The love story—at least until Woland gets involved—has a conventional plot. A well-to-do woman, bored with her married life, meets a poor writer and they carry on an affair. The story of the crucifixion, while differing from the Gospels—Jesus has only one disciple, Judas gets murdered, Pilate has serious qualms—also gets a pretty straightforward treatment. While Bulgakov handles the stories of Pilate and of the Master in a realistic and even somber style, everything involving Woland reads like something out of the Looney Tunes. From the moment Woland arrives in town, pandemonium ensues. He wants to observe the people, not individuals, so he rents a theater and puts on a magic show in order to gather a large group in one place. Among other stunts at this show, he makes thousands of ten-ruble notes fall from the ceiling and he watches the audience members fight each other for them. Then he offers perfume, shoes, Parisian fashions for the ladies and he watches them mob the stage. That seems to be all he wanted to see (not terribly funny in itself) but the humor to my way of thinking comes from the show’s aftermath. The magic money and the magic clothes have limited lifespans. Oops! Before you know it, the street outside the theater soon gets filled with naked women. The police show up. Some people go crazy. Some people get arrested. The chaos on the street spreads as people escape in taxis and trains, but all those who accept the money as payment soon find themselves holding scraps of blank paper. The repercussions of the magic show continue all the way to the end of the novel. But all of that only scratches the surface of the craziness.

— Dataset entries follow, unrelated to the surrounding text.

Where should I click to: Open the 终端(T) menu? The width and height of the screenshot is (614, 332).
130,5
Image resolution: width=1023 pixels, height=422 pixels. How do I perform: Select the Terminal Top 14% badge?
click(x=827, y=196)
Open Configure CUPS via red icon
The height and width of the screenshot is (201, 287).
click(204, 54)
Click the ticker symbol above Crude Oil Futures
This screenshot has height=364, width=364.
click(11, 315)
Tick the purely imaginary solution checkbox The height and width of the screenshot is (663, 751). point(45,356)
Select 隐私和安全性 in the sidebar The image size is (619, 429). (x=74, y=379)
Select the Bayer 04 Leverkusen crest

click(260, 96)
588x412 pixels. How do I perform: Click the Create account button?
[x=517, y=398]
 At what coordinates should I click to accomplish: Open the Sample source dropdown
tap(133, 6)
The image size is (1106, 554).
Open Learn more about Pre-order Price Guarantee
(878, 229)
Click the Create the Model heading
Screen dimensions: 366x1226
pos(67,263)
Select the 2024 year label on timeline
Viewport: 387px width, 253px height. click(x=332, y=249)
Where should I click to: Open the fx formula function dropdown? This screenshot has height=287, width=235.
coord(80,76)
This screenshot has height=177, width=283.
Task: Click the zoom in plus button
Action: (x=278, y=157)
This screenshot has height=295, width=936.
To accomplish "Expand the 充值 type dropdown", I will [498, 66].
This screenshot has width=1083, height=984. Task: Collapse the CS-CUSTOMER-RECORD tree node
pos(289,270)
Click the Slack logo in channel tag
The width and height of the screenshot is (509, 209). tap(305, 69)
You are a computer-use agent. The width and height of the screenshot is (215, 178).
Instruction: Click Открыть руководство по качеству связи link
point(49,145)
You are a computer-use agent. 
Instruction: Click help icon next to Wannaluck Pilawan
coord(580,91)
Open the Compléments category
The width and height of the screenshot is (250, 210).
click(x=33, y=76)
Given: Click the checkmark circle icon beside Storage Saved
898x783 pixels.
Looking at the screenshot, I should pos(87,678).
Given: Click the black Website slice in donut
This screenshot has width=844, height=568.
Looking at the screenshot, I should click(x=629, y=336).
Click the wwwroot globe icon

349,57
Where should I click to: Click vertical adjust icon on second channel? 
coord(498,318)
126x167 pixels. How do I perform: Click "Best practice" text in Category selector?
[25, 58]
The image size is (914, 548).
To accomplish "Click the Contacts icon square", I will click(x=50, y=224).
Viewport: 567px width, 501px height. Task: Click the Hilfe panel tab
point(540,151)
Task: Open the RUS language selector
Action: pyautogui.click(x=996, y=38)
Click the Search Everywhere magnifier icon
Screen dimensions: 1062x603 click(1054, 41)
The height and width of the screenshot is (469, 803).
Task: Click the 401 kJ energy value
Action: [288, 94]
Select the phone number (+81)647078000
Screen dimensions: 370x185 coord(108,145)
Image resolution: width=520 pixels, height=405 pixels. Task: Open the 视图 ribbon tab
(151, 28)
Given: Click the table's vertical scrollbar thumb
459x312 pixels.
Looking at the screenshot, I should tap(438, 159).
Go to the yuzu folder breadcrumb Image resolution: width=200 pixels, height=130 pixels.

Bulgakov references a lot of other literature, most obviously Goethe’s Faust, but he also creates scenes that movie directors have borrowed. For instance, at one point during the magic show, Woland’s assistant magically compels audience members to start singing a popular Russian folk song against their will. One person after another joins in until the whole theater rocks. This same sort of musical possession got used more recently in Beetlejuice (1988) and again in The Mask (1994). Makes me laugh every time.
One stylistic quirk that bothered me a lot started with the first paragraph.
At the hour of the hot spring sunset two citizens appeared at the Patriarch’s Ponds. One of them, approximately forty years old, dressed in a grey summer suit, was short, dark-haired, plump, bald, and carried his respectable fedora in his hand. His neatly shaven face was adorned with black horn-rimmed glasses of a supernatural size. The other, a broad-shouldered young man with tousled red hair, his checkered cap cocked back on his head, was wearing a cowboy shirt, wrinkled white trousers and black sneakers.
This paragraph presents two “citizens” and gives us a detailed physical description of each person. Only in the second paragraph do we learn their names. I thought nothing of it at first, but time after time, throughout the novel, we get descriptions first and names only later—sometimes many paragraphs later, and sometimes (as with the Master) never at all. That mannerism eventually started to annoy me. Like a socially inept co-worker who greets everyone with “Guess what?” instead of “Good morning,” Bulgakov makes me want to snap, “Stop trying to mystify me every time someone walks into the room, will you?”
Well, when authors do something bothersome, you’ve got two ways of responding. You could blame them for screwing up, or you could try to understand what makes their choice just right. The first approach, the most natural one, feels good but leaves you smug, superior, and unchanged. The second approach, the harder one, forces you to grow a little bit. So, when I finally got my fill of grumbling about this annoying mannerism of Bulgakov’s, I asked myself why I kept expecting to learn a character’s name before learning what he or she looked like.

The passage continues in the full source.